Bellandur Lake, the largest lake in the city of Bangalore, India, is extremely polluted by a high amount of ammonia and phosphate while a very low amount of dissolved oxygen and refuse waters from across the city make the situation even worse.
To an observer, the 36 km (22 miles) wide lake visually appears as if the snow is covering a mountain. This deceptive appearance of large, white foam covering the water surface, is a very rare and unnatural phenomenon resulting from extremely toxic, untreated, chemical depositions.
Video credit: Sanjith Shetty
Toxicity is so high that lake keeps frothing, and the foam even spills across the nearby roads during episodes of heavy rainfall and strong winds, such as the latest one on September 28, 2015. Just a week ago the froth has risen to a height of one meter, local eyewitness reported.
“Every time it rains and the water flows, the froth raises and navigating this stretch becomes risky.
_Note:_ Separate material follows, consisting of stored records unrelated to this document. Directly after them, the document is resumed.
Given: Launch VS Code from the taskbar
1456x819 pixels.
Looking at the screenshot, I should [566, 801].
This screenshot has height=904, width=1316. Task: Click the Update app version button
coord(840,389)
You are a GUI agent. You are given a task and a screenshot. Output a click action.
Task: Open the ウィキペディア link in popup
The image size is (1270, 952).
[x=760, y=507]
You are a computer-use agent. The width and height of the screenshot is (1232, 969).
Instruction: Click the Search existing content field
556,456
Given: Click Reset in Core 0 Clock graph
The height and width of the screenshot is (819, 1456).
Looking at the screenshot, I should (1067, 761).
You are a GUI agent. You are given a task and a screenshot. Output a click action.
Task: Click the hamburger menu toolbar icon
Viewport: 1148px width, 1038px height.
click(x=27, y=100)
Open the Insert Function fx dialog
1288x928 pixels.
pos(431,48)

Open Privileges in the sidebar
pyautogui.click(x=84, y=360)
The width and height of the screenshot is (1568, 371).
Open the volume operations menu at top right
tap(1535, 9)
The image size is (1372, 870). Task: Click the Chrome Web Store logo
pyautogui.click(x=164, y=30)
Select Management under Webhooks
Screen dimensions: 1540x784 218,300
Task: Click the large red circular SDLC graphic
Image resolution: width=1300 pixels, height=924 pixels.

Due to the froth, visibility is reduced and the area also smells bad,” Vishruth, a resident of Yemlur who lives about 30 metres from the lake, said.
Video credit: NDTV
Due to all the grease, oils and detergents in the froth, the lake occasionally bursts into flames, giving a real horror-movie like display for the local residents. This occurred at end of May, 2015 during the protest of residents living near the lake.
Mayor N Manjunath Reddy said he had directed stormwater drains engineers to investigate the area, coordinate with Bangalore Development Authority (BDA) and file a report.
Video credit: Public TV
“The issue is that the lake falls under BDA and so we will summon the engineers to seek details. I have also asked BBMP stormwater drain officials to ensure that sewage flow into the SWD, which is connected to nearly 40 stormwater drains, is reduced before it reaches Bellandur lake. The BWSSB will also be called to keep a check on the sewage going into the lakes,” he said.
“We will ask them about the process of setting up of sewage treatment plants to divert sewage from these stormwater drains,” Mayor added.
Authorities have said that unfortunately no quick solution can be found for cleaning the lake, and that recovery will be a long process.